* _WRITTEN EXERCISE_
Format the lines from the one containing "Viewport: 1366px width, 768px height." through the last line of the items as a Markdown table with two columns, No. and Line. Number the rows in order, and omit blank lines.

* _PROVIDED MATERIAL_
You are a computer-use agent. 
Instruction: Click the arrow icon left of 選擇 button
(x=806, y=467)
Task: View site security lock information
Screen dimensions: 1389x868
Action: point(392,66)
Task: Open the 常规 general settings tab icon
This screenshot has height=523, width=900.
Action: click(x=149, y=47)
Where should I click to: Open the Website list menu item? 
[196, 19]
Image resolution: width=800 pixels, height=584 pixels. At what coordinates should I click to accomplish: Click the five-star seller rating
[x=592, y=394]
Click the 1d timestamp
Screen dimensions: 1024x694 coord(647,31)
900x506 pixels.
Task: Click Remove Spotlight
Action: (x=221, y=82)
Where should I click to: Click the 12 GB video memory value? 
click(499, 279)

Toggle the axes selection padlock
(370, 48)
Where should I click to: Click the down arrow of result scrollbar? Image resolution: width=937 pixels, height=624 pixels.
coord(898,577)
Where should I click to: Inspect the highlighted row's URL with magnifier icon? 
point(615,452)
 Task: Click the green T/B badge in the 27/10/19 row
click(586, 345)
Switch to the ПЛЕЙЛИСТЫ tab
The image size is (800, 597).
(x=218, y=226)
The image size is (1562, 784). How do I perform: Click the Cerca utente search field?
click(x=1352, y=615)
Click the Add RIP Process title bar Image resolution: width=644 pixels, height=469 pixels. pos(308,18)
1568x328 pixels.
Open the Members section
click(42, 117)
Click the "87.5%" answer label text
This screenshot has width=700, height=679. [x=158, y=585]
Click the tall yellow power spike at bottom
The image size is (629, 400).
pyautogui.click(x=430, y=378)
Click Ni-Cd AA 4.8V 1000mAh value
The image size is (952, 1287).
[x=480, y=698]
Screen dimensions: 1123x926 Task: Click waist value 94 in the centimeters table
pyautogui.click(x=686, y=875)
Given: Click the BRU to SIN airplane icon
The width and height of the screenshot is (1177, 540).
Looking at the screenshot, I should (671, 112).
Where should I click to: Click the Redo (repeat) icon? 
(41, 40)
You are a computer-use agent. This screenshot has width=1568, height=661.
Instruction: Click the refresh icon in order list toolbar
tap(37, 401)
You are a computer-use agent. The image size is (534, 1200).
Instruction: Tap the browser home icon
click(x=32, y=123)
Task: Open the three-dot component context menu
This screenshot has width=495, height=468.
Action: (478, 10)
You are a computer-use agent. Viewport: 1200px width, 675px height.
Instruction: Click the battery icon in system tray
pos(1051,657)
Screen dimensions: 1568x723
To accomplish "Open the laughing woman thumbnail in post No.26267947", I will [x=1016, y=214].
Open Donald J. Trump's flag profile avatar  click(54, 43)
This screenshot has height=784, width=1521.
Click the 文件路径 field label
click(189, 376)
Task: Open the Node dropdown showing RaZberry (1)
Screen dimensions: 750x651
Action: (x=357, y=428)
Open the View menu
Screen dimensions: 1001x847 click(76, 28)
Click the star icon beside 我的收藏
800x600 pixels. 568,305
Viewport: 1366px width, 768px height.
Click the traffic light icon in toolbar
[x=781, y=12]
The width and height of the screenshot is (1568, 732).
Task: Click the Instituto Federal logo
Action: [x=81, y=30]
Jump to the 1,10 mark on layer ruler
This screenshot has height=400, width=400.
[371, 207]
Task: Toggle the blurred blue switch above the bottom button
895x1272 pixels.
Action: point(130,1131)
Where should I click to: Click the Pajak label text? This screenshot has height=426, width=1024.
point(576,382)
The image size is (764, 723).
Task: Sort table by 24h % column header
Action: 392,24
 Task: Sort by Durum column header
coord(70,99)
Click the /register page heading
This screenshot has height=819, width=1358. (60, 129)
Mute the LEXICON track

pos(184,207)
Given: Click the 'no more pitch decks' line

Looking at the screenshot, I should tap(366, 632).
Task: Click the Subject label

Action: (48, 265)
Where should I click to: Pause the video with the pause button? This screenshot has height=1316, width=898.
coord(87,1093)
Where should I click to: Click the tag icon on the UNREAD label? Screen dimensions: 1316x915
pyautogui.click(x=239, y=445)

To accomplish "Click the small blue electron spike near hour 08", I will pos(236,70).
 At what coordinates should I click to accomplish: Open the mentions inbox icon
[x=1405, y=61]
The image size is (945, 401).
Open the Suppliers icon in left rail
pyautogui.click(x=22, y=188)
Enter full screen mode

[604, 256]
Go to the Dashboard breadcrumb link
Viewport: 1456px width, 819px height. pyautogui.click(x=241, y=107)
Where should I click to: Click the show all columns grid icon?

* _RESULT OF THE EXERCISE_
| No. | Line |
|---|---|
| 1 | Viewport: 1366px width, 768px height. |
| 2 | Click the traffic light icon in toolbar |
| 3 | [x=781, y=12] |
| 4 | The width and height of the screenshot is (1568, 732). |
| 5 | Task: Click the Instituto Federal logo |
| 6 | Action: [x=81, y=30] |
| 7 | Jump to the 1,10 mark on layer ruler |
| 8 | This screenshot has height=400, width=400. |
| 9 | [371, 207] |
| 10 | Task: Toggle the blurred blue switch above the bottom button |
| 11 | 895x1272 pixels. |
| 12 | Action: point(130,1131) |
| 13 | Where should I click to: Click the Pajak label text? This screenshot has height=426, width=1024. |
| 14 | point(576,382) |
| 15 | The image size is (764, 723). |
| 16 | Task: Sort table by 24h % column header |
| 17 | Action: 392,24 |
| 18 |  Task: Sort by Durum column header |
| 19 | coord(70,99) |
| 20 | Click the /register page heading |
| 21 | This screenshot has height=819, width=1358. (60, 129) |
| 22 | Mute the LEXICON track |
| 23 | pos(184,207) |
| 24 | Given: Click the 'no more pitch decks' line |
| 25 | Looking at the screenshot, I should tap(366, 632). |
| 26 | Task: Click the Subject label |
| 27 | Action: (48, 265) |
| 28 | Where should I click to: Pause the video with the pause button? This screenshot has height=1316, width=898. |
| 29 | coord(87,1093) |
| 30 | Where should I click to: Click the tag icon on the UNREAD label? Screen dimensions: 1316x915 |
| 31 | pyautogui.click(x=239, y=445) |
| 32 | To accomplish "Click the small blue electron spike near hour 08", I will pos(236,70). |
| 33 |  At what coordinates should I click to accomplish: Open the mentions inbox icon |
| 34 | [x=1405, y=61] |
| 35 | The image size is (945, 401). |
| 36 | Open the Suppliers icon in left rail |
| 37 | pyautogui.click(x=22, y=188) |
| 38 | Enter full screen mode |
| 39 | [604, 256] |
| 40 | Go to the Dashboard breadcrumb link |
| 41 | Viewport: 1456px width, 819px height. pyautogui.click(x=241, y=107) |
| 42 | Where should I click to: Click the show all columns grid icon? |